Destination #2: The Bank
With this activity, students will learn about the kinds of math real-life travelers need to do. To begin, discuss the kinds of expenses tourists encounter, such as paying for accommodations, food, sightseeing, and travel. Then give students an imaginary daily budget of $500. Challenge them to create an itinerary for one day in Japan, taking into consideration the expenses discussed. Students can use print and online travel guides to research costs and destinations. Have students write down their itineraries and the costs of each activity in both dollars and yen. (They might want to use www.onlineconversion.com as a reference.) Then ask students to exchange itineraries and check each other's work. Bind the students' work together to create your own class travel guide to Japan.
Destination #3: The Language Academy
Explain to your class that the written Japanese language consists of many different types of script. Katakana, the script used for foreign words or to show the pronunciation of proper names, consists of symbols used to represent different syllabic sounds. Invite your students to try writing their names in katakana, using the resources at http://members.aol.com/writejapan/katakana/writutor.htm. Use your own name as an example to show how to convert an English-language name into Japanese. Students can then write their names on white construction paper. When finished, post the names on a bulletin board for all to see.

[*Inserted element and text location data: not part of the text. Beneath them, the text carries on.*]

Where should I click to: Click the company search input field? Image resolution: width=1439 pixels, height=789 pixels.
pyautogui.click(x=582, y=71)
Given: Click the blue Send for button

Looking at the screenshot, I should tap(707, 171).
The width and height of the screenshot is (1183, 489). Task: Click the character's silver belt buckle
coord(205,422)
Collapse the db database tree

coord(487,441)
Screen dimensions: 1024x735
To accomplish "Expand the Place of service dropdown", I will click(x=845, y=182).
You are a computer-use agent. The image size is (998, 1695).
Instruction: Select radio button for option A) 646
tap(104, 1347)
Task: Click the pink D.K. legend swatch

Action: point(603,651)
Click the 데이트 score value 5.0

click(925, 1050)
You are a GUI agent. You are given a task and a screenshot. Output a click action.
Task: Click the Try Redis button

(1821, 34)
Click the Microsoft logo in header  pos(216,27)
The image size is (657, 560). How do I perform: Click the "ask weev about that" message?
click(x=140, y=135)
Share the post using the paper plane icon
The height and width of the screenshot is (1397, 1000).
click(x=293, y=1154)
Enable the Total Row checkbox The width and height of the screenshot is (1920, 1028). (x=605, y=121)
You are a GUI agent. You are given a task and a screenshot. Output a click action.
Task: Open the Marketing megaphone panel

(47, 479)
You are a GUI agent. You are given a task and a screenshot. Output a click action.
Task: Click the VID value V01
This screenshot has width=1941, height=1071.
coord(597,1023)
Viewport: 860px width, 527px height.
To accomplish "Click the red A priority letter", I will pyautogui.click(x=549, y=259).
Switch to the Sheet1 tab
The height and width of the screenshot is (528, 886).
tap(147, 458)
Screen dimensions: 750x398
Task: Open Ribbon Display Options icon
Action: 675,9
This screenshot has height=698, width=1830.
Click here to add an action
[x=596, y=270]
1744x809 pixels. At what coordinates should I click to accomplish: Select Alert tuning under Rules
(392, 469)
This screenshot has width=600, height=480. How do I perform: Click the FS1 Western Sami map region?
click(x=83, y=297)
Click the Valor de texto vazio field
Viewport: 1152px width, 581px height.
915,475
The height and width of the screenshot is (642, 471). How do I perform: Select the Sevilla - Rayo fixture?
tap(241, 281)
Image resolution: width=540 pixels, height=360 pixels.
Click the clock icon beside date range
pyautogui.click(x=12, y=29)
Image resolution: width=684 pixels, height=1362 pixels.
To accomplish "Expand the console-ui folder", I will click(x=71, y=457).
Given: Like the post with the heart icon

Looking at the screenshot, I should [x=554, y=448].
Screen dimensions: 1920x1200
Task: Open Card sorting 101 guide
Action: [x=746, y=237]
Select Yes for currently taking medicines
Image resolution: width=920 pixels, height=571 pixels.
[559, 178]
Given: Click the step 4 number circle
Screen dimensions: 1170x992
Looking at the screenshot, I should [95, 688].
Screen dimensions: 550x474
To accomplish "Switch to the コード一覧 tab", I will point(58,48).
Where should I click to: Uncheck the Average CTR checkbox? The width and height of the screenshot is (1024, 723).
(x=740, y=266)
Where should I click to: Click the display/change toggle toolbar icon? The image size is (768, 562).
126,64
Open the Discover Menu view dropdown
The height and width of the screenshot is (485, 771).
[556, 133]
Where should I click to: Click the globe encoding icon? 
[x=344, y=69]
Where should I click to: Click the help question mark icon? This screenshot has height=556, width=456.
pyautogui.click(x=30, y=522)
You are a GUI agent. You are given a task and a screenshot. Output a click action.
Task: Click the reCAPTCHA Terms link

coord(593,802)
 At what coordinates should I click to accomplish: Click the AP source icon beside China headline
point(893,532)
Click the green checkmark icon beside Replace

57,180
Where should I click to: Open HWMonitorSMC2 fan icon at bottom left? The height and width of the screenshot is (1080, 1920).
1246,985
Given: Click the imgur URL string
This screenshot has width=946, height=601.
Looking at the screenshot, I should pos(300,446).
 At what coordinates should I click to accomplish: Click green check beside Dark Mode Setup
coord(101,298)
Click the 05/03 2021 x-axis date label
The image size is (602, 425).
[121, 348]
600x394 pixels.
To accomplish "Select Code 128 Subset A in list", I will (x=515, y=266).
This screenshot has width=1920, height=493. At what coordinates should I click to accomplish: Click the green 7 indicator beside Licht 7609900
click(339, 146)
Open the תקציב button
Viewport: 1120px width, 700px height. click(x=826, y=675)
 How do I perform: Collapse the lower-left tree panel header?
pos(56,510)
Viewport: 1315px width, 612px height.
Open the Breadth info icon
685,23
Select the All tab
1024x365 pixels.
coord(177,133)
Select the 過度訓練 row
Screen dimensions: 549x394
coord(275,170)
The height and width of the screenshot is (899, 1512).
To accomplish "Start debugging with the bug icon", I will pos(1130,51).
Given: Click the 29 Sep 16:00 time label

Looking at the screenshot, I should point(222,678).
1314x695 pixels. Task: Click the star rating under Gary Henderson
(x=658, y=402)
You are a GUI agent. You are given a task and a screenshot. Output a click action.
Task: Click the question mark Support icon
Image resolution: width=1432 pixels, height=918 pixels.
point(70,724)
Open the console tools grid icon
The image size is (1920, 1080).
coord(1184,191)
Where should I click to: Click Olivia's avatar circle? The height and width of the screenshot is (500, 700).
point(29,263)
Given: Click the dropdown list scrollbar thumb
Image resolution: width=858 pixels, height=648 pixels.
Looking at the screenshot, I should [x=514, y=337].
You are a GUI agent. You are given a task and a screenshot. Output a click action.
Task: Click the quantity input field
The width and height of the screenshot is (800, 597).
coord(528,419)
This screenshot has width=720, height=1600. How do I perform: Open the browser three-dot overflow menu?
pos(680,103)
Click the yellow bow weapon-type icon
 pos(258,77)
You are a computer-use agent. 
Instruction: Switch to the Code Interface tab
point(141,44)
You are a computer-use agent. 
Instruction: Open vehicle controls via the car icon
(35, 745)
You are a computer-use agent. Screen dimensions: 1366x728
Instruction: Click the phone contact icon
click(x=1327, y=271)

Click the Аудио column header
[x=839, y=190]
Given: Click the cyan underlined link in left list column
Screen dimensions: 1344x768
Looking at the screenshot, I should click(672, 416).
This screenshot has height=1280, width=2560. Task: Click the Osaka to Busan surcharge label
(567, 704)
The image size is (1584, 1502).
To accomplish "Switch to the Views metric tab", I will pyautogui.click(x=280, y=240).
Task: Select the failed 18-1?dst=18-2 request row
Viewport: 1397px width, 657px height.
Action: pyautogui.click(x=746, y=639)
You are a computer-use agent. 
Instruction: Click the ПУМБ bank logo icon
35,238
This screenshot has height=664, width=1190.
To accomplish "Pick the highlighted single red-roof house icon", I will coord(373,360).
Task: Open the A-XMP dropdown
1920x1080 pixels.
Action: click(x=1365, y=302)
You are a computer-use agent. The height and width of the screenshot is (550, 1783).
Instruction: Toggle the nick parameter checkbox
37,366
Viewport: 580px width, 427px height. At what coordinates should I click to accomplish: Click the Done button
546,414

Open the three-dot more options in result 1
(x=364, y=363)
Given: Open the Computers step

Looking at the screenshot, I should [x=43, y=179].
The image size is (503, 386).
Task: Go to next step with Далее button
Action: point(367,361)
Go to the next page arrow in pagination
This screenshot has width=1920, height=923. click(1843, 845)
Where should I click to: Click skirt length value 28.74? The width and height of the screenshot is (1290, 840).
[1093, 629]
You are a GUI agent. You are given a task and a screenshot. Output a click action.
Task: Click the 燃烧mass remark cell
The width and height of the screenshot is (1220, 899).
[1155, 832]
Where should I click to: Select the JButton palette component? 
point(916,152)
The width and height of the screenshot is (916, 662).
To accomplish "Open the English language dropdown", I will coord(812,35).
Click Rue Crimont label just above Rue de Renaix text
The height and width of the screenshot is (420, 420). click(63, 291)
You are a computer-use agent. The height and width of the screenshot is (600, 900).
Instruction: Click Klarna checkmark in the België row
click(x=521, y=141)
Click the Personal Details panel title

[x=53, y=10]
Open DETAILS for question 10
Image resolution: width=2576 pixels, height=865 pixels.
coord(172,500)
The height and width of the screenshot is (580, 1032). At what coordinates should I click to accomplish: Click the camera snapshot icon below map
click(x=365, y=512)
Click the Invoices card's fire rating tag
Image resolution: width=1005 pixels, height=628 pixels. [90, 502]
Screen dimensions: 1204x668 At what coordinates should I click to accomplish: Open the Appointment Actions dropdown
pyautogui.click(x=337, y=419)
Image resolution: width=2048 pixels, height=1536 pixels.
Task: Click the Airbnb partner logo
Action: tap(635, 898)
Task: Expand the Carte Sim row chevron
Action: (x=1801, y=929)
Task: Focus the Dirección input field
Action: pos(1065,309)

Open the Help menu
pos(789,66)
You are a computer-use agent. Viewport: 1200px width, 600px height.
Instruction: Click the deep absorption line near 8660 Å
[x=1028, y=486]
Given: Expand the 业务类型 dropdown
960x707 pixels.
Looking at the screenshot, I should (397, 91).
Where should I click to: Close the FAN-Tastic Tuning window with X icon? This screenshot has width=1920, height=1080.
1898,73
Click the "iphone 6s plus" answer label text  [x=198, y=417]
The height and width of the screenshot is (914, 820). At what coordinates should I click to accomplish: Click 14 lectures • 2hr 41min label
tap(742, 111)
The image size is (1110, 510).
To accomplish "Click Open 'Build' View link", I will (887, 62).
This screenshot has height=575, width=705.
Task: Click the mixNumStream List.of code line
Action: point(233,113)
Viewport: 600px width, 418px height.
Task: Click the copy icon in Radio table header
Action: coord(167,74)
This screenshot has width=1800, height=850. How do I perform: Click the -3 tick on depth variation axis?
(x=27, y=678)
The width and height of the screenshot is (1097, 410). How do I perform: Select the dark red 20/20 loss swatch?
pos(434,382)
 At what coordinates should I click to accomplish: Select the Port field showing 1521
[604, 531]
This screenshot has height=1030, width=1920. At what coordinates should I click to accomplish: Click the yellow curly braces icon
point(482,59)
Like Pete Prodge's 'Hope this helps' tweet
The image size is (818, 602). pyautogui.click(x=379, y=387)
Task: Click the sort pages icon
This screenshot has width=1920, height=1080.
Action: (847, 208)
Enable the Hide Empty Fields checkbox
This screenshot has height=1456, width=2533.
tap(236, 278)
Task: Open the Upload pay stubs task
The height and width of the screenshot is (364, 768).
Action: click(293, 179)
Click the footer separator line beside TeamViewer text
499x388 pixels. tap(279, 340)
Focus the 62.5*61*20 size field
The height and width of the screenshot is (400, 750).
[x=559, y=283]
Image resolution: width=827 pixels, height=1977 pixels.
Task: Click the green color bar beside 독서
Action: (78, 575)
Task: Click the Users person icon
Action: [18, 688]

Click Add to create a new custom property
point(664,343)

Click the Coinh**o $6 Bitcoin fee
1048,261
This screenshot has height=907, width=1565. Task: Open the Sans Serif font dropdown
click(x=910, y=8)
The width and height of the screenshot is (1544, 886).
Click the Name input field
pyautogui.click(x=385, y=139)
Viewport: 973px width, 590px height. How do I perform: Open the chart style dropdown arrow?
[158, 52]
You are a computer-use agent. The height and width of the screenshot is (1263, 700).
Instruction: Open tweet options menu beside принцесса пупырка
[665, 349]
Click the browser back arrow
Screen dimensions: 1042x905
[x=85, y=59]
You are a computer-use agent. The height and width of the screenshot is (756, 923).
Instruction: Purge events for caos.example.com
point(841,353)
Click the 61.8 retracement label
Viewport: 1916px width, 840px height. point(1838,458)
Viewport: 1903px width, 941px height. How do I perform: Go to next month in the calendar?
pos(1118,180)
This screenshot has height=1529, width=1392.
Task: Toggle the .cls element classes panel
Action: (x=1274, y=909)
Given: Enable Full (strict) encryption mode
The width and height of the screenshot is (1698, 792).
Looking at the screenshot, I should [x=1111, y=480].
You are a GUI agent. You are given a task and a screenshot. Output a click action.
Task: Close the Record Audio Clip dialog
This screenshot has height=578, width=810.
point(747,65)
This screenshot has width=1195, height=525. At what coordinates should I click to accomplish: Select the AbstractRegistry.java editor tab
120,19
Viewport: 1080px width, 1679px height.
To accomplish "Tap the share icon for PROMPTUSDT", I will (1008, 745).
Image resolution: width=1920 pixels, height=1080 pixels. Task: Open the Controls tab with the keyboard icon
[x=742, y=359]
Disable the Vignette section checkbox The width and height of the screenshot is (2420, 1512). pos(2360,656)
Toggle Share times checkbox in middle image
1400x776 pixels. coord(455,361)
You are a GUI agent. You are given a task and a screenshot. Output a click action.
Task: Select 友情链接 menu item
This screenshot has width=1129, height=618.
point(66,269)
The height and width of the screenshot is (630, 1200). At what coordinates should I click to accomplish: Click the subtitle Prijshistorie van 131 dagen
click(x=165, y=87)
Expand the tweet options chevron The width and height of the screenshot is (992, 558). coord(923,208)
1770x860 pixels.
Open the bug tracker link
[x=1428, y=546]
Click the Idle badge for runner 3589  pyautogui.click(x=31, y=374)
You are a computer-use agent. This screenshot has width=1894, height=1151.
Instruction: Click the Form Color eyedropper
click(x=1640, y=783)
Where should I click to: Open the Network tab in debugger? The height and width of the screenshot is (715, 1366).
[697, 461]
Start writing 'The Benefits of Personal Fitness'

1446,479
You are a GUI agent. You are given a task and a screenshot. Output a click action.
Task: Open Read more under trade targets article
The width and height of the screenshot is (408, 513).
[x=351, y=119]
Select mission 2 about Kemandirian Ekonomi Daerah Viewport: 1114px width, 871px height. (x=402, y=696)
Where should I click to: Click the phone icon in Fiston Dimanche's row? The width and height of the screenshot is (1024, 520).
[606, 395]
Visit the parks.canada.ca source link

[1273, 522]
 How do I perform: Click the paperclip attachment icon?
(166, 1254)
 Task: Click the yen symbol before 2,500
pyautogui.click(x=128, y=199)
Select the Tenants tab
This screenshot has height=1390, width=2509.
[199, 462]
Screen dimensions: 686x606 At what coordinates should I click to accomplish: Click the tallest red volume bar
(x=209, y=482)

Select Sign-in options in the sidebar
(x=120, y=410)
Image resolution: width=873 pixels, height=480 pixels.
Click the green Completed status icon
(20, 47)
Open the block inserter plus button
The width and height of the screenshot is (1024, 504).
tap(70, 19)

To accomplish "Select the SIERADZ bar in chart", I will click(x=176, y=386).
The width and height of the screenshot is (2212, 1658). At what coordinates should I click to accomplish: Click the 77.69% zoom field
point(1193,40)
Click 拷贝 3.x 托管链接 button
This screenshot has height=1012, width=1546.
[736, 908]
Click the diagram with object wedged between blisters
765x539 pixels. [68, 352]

Destination #4: The School
With this comparative activity, students will learn more about their Japanese counterparts. First, invite students to “visit” a Japanese school online at http://jin.jcic.or.jp/kidsweb/school/kojimachi/top. At this home page of a Japanese middle school, students can start to identify ways in which a Japanese school differs from their own, such as the length of a typical school day. Encourage them to list these differences in a t-chart. As a class, discuss the similarities and differences that your students have thought about.
Destination #5: The Restaurant
Sushi is a delicacy that has been eaten in Japan for centuries. Introduce sushi to your class through read-alouds, such as Kaoru Ono's Sushi for Kids: A Children's Introduction to Japan's Favorite Food (Tuttle, 2003). Then divide the class into four groups. Have two groups brainstorm advantages to eating a sushi diet, such as its convenience and healthfulness, while the other groups think of disadvantages, such as its difficulty to prepare and dependence on fresh ingredients. When finished, discuss sushi as a class, encouraging the groups to defend their respective positions. To extend, try making various types of vegetarian sushi using the recipes included in the back of Ono's book.
Destination #6: The Theater
Puppets represent an ancient part of Japanese drama and make-believe. They are also good learning tools in your classroom. After sharing stories from Florence Sakade's Japanese Children's Favorite Stories (Tuttle, 2003), encourage your students to think about which character they find most interesting. Then invite them to cut out the shape or outline of the character from a large white index card. Children can decorate the cutout, paying attention to important details such as hairstyle and clothing. They should then glue their creation onto a craft stick. Use the puppets for a final performance at the end of your unit.